One day, a therapist from another program was exasperated. Her client was not improving, and in fact was getting worse. With the best of intentions, and a little desperate, she was looking for support and assistance, so she asked the psychiatrist:

“Would you mind talking to my client yourself, just to see what you think?”

My ear perked, again, like it always does when something interests me. I wanted to hear his answer. I thought it put him on the spot and I didn’t mind him squirming a bit. Regrettably, once again in my career — you’d think I’d learn — I underestimated the implied supremacy that accompanies all psychiatrists, and their proponents. In an angry, frustrated, and accusatory tone, he replied to this young, uninformed therapist, and everyone else in the room to boot, slamming the palm of his hand on the table for emphasis as he did so (and beginning the short rant with the same expletive as the first psychiatrist!):

“Goddammit!! When is everyone going to finally understand?! Psychiatrists prescribe meds!! That’s it!!”

Game Over

And that was it.

He made it official. There was neither need nor inclination for anyone to pretend psychiatrists did anything else. In just 15 years from the time I read that cautious APA article, the author’s concern had been addressed and firmly answered in the profession. Nationwide, psychiatrists had hauled their couches to the curb, got a lifelong supply of prescription pads, and became engaged in their work by prescribing chemicals for every human shortcoming known, fully prepared for next year’s crop of new diseases — making a fortune while doing so.

Talk therapy was demoted to others without prescriptive powers. Without anyone’s notice, talking directly to the client for an hour about his or her problem was no longer necessary and, by some, frowned upon in the revised Scope of Practice of modern-day psychiatrists. The relationship between patient and psychiatrist was no longer relevant.

I knew by then there was a small but growing number of professionals who saw this for what it is: a vast marketplace worth a hundreds of billions of dollars a year worldwide, and a remarkable era on earth when well-meaning adults give harmful chemicals to children for diseases they don’t have, blessed by the vast majority of citizens in the United States. That means most of you.

I’m not a novice anymore. Along the way, I’ve learned all about Neverland, and the pseudoscience of psychiatry, and I know their results.

So will you.


Randy Cima, Ph.D., is a psychologist by training.

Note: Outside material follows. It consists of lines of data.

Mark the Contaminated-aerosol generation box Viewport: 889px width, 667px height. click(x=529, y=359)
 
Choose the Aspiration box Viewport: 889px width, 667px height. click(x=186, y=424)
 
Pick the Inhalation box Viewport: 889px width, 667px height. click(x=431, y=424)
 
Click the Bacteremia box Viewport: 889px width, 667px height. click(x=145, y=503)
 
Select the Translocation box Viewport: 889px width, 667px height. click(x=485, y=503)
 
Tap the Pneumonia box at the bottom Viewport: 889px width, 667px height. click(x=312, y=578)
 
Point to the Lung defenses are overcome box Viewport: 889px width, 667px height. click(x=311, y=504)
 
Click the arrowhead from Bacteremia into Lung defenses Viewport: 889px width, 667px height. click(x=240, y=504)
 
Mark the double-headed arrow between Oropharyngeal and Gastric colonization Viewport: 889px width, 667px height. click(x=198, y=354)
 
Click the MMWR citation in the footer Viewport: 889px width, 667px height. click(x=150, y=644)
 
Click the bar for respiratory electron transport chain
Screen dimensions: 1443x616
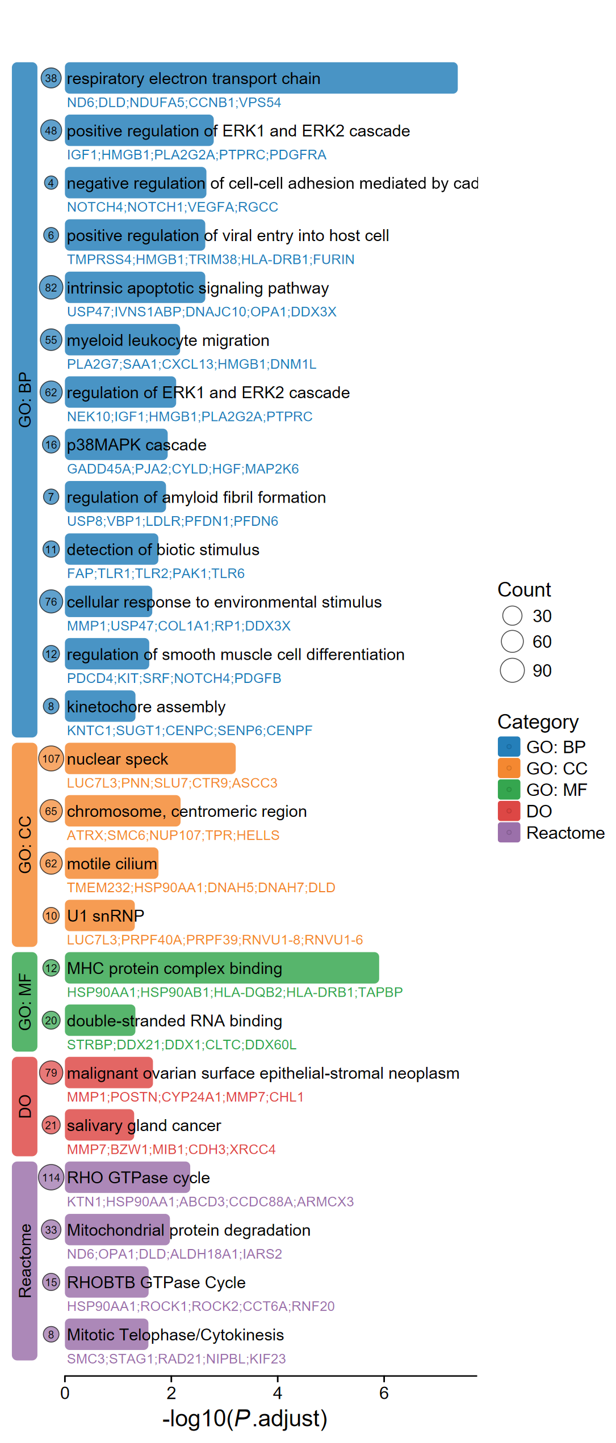261,78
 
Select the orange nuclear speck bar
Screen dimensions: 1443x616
150,759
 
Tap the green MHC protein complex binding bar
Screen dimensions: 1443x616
221,968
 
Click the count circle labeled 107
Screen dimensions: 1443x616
51,759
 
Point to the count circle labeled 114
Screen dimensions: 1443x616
51,1178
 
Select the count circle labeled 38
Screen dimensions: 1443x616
51,78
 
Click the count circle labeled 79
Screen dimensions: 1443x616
51,1073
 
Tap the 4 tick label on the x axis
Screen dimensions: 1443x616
278,1393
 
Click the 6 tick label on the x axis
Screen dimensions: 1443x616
384,1393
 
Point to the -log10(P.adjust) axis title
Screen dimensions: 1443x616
245,1419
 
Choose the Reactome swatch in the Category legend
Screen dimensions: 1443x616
509,833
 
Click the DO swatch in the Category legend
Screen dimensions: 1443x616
509,811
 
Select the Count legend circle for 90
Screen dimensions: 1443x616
512,670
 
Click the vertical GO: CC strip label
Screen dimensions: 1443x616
25,845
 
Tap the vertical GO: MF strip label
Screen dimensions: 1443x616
25,1002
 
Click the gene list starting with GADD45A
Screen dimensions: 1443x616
183,469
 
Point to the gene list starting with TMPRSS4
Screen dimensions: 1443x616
211,260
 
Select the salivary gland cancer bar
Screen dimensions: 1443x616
99,1125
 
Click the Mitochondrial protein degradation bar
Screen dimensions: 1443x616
117,1230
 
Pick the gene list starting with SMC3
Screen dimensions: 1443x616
176,1359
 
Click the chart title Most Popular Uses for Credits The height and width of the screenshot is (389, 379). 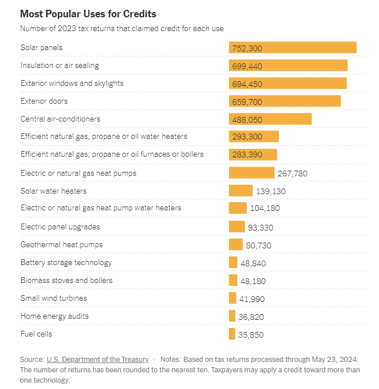pos(88,13)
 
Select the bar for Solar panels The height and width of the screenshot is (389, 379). pos(292,48)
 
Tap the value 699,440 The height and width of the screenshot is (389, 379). pos(247,66)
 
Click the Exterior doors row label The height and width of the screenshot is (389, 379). pos(44,101)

He was the Executive Director for several mental health agencies for children. He is avid opponent of psychotropic chemicals for children, and his efforts have successfully reduced and even eliminated chemicals in his work in helping them with a variety of problems. He also teaches, writes, and lectures on these matters.

2 Comments

  • Thanks Ann. Sounds like we're cohorts! And thanks for the new source. I'll take a look. RC

  • Thank you, Randy, for this wonderful piece that gives so much history behind the drugging of our children. I was a young special ed teacher in 1975 and the only thing I knew about giving Ritalin to kids was that "it had the opposite effect if someone was hyperactive." That's it---I had no training in college or grad school, no idea of the harmful effects of drugging kids with stimulants. The practice of drugging kids is still far too widely accepted and most parents and teachers have no idea of the harm they could be doing or any inkling that there are better ways to help kids learn self-management. Kudos to you for all your wonderful work and thanks for sharing your story. Gabor Mate has done some good writing on this topic.